Stored data entries:
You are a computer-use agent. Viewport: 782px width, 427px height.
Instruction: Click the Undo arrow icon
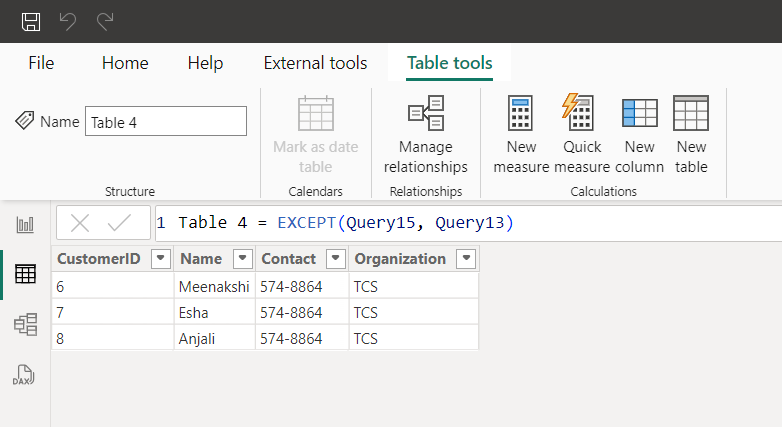68,21
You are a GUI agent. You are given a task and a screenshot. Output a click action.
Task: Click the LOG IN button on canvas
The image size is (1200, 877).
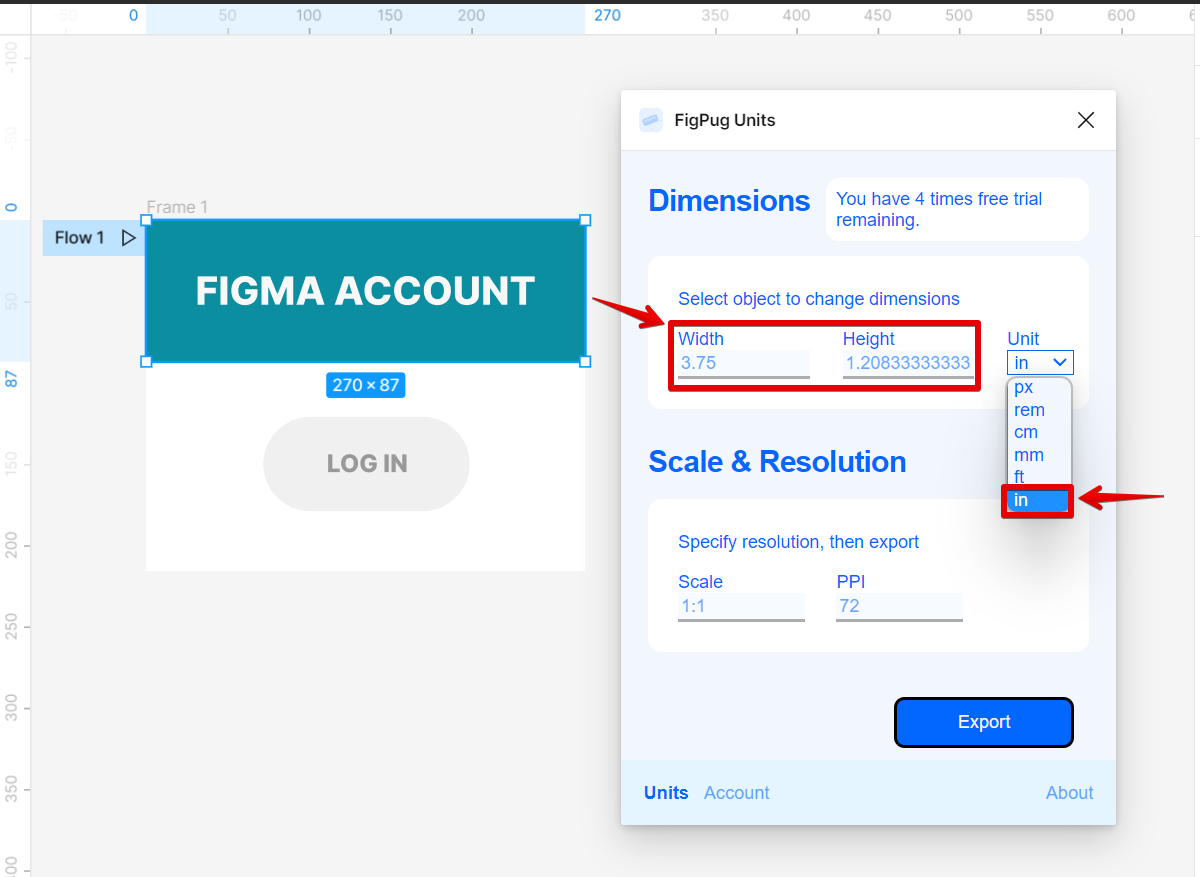tap(366, 464)
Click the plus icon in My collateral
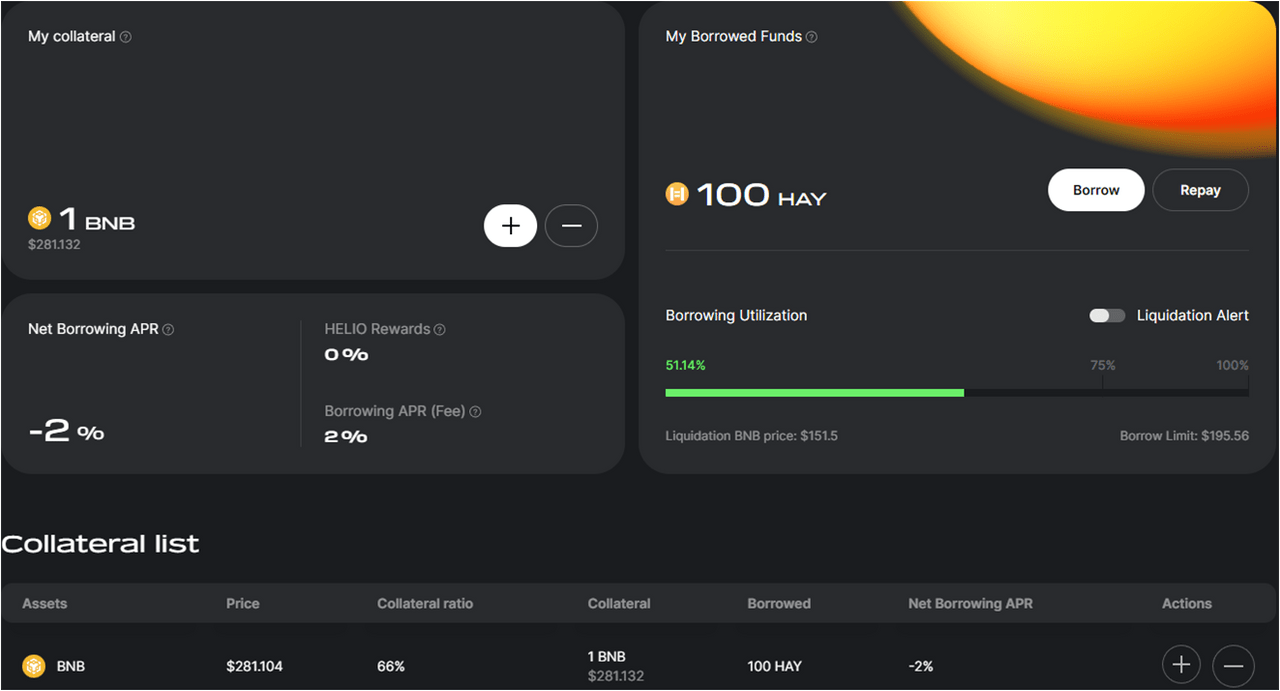The height and width of the screenshot is (691, 1280). (510, 226)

[WORK REQUEST]: Here the job is to print all the data exactly, skipping any image.

[REPLY TO THE TASK]:
You are a computer-use agent. Viewport: 782px width, 427px height.
Instruction: Click the Undo arrow icon
68,21
You are a GUI agent. You are given a task and a screenshot. Output a click action.
Task: Click the LOG IN button on canvas
The image size is (1200, 877).
tap(366, 464)
Click the plus icon in My collateral
The height and width of the screenshot is (691, 1280). (510, 226)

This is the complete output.